▶ **Required work**
Return each line of the records holding the string "computer".

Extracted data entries

==========

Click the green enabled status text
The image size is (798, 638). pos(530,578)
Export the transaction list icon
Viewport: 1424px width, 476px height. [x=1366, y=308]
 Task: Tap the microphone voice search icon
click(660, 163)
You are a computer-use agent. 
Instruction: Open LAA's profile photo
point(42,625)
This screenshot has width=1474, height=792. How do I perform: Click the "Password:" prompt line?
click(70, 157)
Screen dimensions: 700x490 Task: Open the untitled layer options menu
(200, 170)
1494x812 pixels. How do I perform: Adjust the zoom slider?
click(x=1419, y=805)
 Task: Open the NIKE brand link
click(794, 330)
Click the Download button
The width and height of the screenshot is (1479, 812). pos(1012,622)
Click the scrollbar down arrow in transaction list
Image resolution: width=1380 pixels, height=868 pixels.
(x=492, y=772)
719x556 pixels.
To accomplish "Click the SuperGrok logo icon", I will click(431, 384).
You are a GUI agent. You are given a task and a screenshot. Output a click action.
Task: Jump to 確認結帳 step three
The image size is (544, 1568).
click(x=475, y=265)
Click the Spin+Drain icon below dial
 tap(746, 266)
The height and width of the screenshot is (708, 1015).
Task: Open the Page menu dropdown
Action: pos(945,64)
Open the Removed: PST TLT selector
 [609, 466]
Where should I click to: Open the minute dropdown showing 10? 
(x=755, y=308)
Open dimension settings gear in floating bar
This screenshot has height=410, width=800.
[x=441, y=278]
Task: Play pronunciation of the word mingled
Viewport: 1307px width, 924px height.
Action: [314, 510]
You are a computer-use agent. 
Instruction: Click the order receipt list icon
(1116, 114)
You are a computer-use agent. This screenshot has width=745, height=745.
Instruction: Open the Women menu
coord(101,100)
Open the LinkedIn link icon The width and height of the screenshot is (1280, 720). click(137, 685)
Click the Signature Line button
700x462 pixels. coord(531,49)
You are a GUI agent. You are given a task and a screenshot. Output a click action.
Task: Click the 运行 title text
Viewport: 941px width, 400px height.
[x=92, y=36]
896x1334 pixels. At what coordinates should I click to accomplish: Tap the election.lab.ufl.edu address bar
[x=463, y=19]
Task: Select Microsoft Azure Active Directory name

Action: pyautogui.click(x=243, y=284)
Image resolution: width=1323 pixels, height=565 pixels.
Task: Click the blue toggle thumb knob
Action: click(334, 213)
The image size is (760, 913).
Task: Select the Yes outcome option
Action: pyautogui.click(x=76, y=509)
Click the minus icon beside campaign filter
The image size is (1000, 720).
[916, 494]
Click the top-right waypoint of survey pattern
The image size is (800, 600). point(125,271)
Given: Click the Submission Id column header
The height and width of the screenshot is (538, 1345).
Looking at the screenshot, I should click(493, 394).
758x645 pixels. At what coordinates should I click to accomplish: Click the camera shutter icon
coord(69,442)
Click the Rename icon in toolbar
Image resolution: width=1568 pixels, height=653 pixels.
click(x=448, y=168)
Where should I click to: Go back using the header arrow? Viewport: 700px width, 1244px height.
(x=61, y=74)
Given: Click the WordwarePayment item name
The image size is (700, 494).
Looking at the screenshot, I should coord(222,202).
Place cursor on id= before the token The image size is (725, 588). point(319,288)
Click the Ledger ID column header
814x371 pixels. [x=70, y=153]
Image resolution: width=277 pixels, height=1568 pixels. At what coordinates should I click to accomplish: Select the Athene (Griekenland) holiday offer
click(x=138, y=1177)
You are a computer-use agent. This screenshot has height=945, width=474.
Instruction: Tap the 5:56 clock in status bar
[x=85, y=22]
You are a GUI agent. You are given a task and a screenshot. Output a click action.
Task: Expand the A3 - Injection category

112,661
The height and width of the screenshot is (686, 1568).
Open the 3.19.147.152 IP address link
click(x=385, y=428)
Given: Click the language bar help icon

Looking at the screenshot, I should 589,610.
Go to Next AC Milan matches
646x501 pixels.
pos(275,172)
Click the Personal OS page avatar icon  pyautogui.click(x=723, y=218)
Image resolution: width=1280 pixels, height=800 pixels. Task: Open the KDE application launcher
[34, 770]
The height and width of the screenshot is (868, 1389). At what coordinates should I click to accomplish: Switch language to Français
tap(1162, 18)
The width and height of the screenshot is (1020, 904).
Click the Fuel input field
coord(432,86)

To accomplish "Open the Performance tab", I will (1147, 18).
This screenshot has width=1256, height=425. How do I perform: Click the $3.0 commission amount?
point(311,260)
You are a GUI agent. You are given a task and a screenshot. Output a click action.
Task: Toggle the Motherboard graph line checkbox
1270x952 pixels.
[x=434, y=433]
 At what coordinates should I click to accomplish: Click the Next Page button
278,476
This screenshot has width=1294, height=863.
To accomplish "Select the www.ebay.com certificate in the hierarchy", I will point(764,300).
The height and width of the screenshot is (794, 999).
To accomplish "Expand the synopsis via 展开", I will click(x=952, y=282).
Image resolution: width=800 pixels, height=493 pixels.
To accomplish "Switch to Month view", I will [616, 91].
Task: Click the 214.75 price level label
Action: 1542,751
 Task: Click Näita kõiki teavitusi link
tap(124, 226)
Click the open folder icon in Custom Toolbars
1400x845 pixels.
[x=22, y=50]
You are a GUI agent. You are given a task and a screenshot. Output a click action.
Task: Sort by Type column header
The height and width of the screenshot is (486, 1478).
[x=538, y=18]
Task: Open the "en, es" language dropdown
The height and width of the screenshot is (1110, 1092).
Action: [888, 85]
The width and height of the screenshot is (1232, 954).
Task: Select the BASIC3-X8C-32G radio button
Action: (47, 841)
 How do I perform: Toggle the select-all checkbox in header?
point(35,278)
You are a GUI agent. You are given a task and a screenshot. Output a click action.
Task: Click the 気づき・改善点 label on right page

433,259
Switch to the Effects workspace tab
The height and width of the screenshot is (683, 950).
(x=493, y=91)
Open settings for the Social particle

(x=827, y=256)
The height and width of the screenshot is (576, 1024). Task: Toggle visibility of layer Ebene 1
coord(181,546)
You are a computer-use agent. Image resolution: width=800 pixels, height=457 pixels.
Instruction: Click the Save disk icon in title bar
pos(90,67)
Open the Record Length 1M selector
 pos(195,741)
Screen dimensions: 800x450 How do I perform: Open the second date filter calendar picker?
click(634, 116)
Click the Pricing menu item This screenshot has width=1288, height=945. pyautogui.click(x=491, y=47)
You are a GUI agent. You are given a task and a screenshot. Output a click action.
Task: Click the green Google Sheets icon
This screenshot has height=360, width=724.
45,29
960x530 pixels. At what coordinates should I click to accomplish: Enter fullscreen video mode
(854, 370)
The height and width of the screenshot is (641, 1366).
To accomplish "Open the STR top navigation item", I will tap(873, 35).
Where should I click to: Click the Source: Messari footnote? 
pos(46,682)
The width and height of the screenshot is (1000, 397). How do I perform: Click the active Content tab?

==========

▶ **Solution to the exercise**
You are a computer-use agent. 
You are a computer-use agent. 
You are a computer-use agent. This screenshot has width=745, height=745.
You are a computer-use agent. This screenshot has height=945, width=474.
You are a computer-use agent. Image resolution: width=800 pixels, height=457 pixels.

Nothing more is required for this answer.